■ **Ejercicio 1**
Copia sin ningún cambio el tramo del listado que empieza con la línea que contiene "What do you see at coordinates (365, 254)" y termina con la que contiene "What do you see at coordinates (254, 714)", ambas incluidas.

**********

Seguimos el Sil, que es una magnífica idea. En Cuevas, paramos para subir a las brañas de ‘La Seita’ y de ‘Zarameo’. Si no tenéis la suerte de ir a Perú para ver el Machupichu, no dejéis de acudir a ‘Zarameo’ para engañar a todos vuestros amigos enseñándoles las fotos que saquéis. Pensarán que estáis donde los Incas, sin dudarlo, y fardaréis de haber recorrido más mundo que el Capitán Tan sin salir de León. Pocos sitios tan hermosos y llenos de paz como estos encontraréis en el ancho mundo; y, aquí sí, la naturaleza vuelve a desbordarse: escobas que parecen árboles, árboles que parecen edificios, arroyos que parecen ríos... La chófer, que no está acostumbrada a estas caminatas, llegó muerta al coche, por lo que tuve que conducir yo, y, por desgracia, no hay color. De Cuevas a Ponferrada tardamos más de hora y media, cuando, normalmente, se tarda la mitad. Antes de llegar a la ciudad, nos quedaba por ver el último pantano: el de Bárcena, que, siendo casi tan grande como el del Porma, no tiene ni la mitad de fama. Al lado, muy cerca, está el monasterio de San Miguel de las Dueñas, muy hermoso, grande y que alberga, todavía, una clausura. Tuvimos suerte, ¡gracias a Dios!, y había sitio en su exigua hospedería, con lo que cenamos y dormimos en ella, muy cerca del Altísimo y, muy cerca también, de entender mejor sus designios. Temprano, por la mañana, iniciamos el último tramo del viaje. La mejor manera de ir a Candín, en los Ancares leoneses, cree uno, es hacerlo desde Villafranca, la antigua capital de la Provincia del Bierzo. Este pueblo merecería una página de explicaciones para él solo; pero no es el caso, por lo que una vez visitado el Castillo y la ermita de Santiago, nos dirigimos por la carretera de Puente de Rey hasta la ermita de Fombasalla, lugar de romería de los pueblos de la comarca, para llegar a Campo del Agua y, por fin, después de un breve paseo, a Candín. El campo, los montes, los árboles están espléndidos, con un verde tan intenso que hace daño a los ojos, como si quisieran despedirse de nosotros de la misma manera que nos dieron la bienvenida, allá en Valdeón: dejándonos asombrados de la fuerza que tienen en esta provincia olvidada por todos, abandonada por todos.

Los hombres nacen y mueren y mientras viven hacen, las más de las veces, el mal. La naturaleza, en cambio, está siempre ahí, esperando servirnos sin pedir nada a cambio, sólo respeto.

**********

■ **Ejercicio 2**
Explica, según el texto sobre el viaje por León, por qué quien narra tuvo que conducir después de la subida a las brañas de La Seita y Zarameo.

■ **Material proporcionado**
**********

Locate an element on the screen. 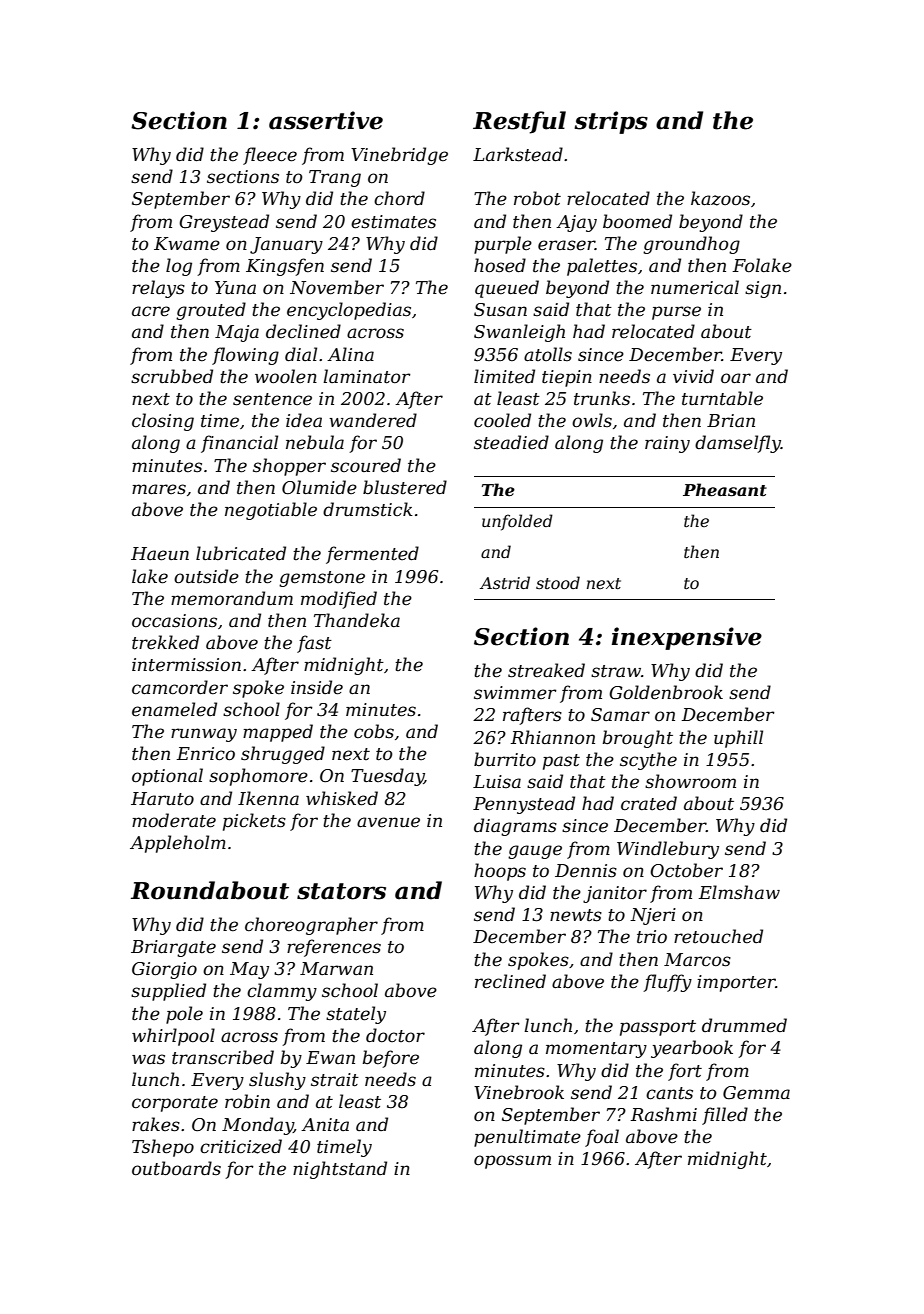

**********

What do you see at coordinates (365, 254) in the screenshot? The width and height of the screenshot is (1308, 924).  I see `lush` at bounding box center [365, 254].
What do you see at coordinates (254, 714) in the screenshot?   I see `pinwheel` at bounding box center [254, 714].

**********

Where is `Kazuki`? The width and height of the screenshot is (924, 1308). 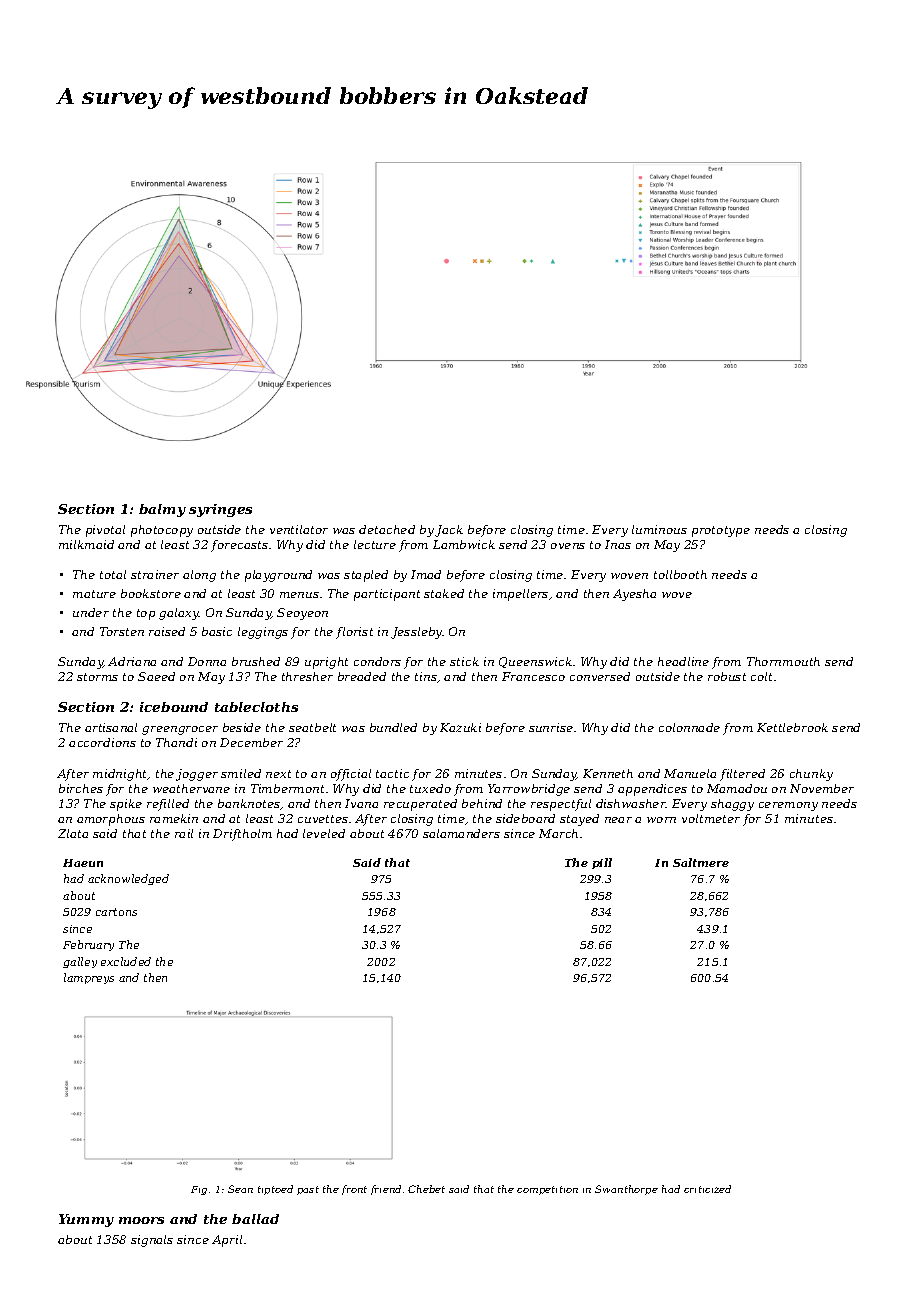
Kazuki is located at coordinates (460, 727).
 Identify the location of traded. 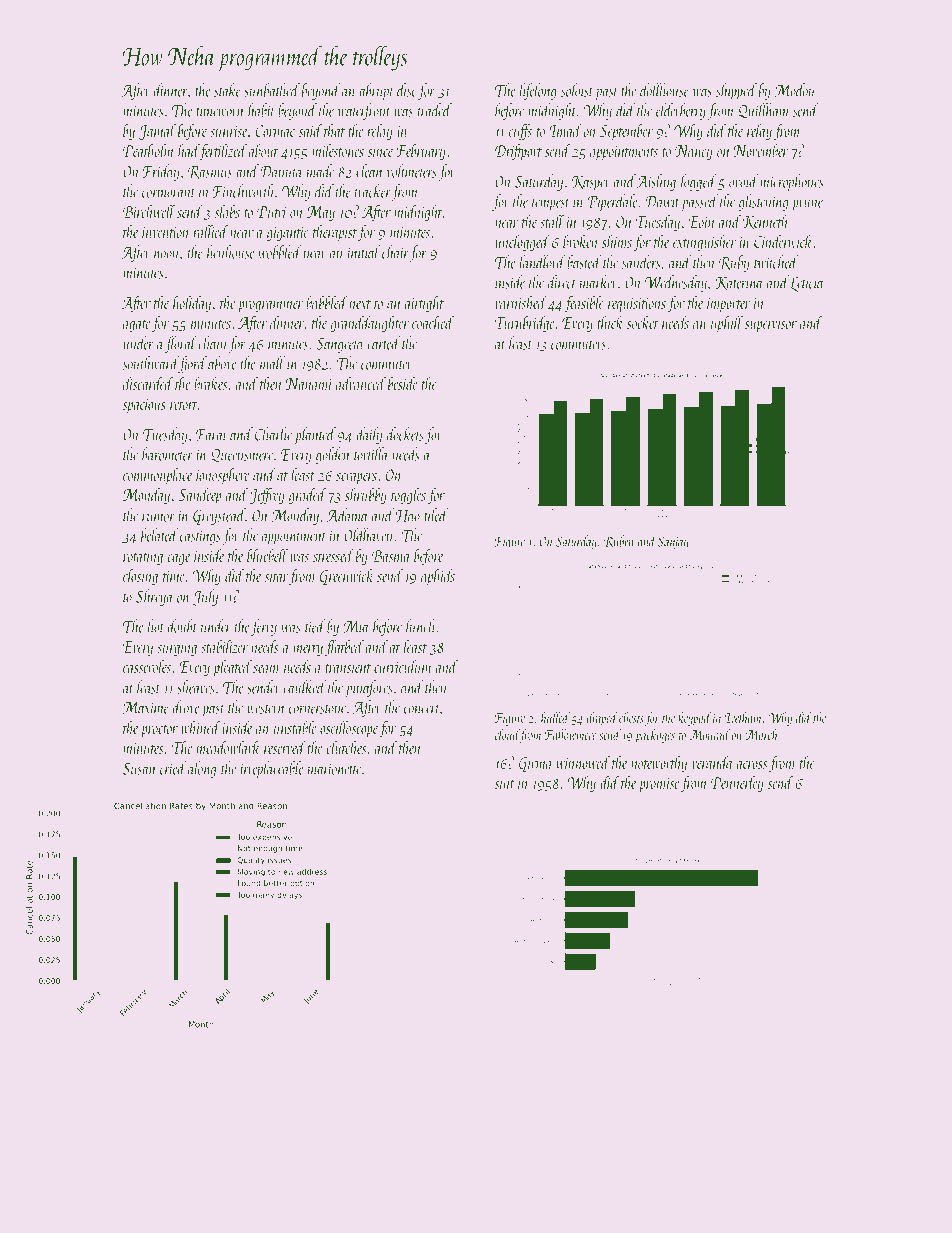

**********

■ **Respuesta completa 1**
What do you see at coordinates (365, 254) in the screenshot? The width and height of the screenshot is (1308, 924).  I see `lush` at bounding box center [365, 254].
What do you see at coordinates (254, 714) in the screenshot?   I see `pinwheel` at bounding box center [254, 714].

■ **Respuesta completa 2**
Tuvo que conducir porque la chófer no estaba acostumbrada a esas caminatas y llegó agotada al coche.